# Your objective
Everything from the line with "Where should I click to: Click Bari" to the end of the data should be restated word for word, and nothing before it.

# Extracted information
*** Block opens ***

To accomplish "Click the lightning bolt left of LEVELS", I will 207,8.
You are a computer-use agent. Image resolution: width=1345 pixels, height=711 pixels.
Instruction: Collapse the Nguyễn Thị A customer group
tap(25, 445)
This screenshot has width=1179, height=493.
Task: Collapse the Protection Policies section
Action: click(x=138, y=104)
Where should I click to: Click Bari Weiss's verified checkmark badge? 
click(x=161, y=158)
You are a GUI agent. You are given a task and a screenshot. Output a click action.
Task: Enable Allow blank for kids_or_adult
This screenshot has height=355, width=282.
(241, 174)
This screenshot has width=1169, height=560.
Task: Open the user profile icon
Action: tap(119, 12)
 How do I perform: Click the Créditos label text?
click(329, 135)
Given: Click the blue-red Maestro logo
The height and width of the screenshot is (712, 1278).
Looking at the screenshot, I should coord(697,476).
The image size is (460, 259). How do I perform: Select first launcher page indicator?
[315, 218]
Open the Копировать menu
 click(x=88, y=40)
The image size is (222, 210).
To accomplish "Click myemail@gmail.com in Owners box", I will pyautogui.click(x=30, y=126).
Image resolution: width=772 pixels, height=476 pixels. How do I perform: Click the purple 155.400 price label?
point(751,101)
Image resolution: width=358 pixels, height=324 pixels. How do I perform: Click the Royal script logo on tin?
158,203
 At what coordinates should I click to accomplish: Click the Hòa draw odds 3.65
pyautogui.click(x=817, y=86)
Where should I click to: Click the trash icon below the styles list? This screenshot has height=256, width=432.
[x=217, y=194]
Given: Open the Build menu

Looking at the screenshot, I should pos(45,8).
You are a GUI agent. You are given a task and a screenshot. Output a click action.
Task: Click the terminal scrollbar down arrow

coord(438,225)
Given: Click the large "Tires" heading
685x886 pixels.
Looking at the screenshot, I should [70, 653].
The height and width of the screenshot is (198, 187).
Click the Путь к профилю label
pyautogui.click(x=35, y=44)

*** Block closes ***

# Response to the exercise
Where should I click to: Click Bari Weiss's verified checkmark badge? 
click(x=161, y=158)
You are a GUI agent. You are given a task and a screenshot. Output a click action.
Task: Enable Allow blank for kids_or_adult
This screenshot has height=355, width=282.
(241, 174)
This screenshot has width=1169, height=560.
Task: Open the user profile icon
Action: tap(119, 12)
 How do I perform: Click the Créditos label text?
click(329, 135)
Given: Click the blue-red Maestro logo
The height and width of the screenshot is (712, 1278).
Looking at the screenshot, I should coord(697,476).
The image size is (460, 259). How do I perform: Select first launcher page indicator?
[315, 218]
Open the Копировать menu
 click(x=88, y=40)
The image size is (222, 210).
To accomplish "Click myemail@gmail.com in Owners box", I will pyautogui.click(x=30, y=126).
Image resolution: width=772 pixels, height=476 pixels. How do I perform: Click the purple 155.400 price label?
point(751,101)
Image resolution: width=358 pixels, height=324 pixels. How do I perform: Click the Royal script logo on tin?
158,203
 At what coordinates should I click to accomplish: Click the Hòa draw odds 3.65
pyautogui.click(x=817, y=86)
Where should I click to: Click the trash icon below the styles list? This screenshot has height=256, width=432.
[x=217, y=194]
Given: Open the Build menu

Looking at the screenshot, I should pos(45,8).
You are a GUI agent. You are given a task and a screenshot. Output a click action.
Task: Click the terminal scrollbar down arrow

coord(438,225)
Given: Click the large "Tires" heading
685x886 pixels.
Looking at the screenshot, I should [70, 653].
The height and width of the screenshot is (198, 187).
Click the Путь к профилю label
pyautogui.click(x=35, y=44)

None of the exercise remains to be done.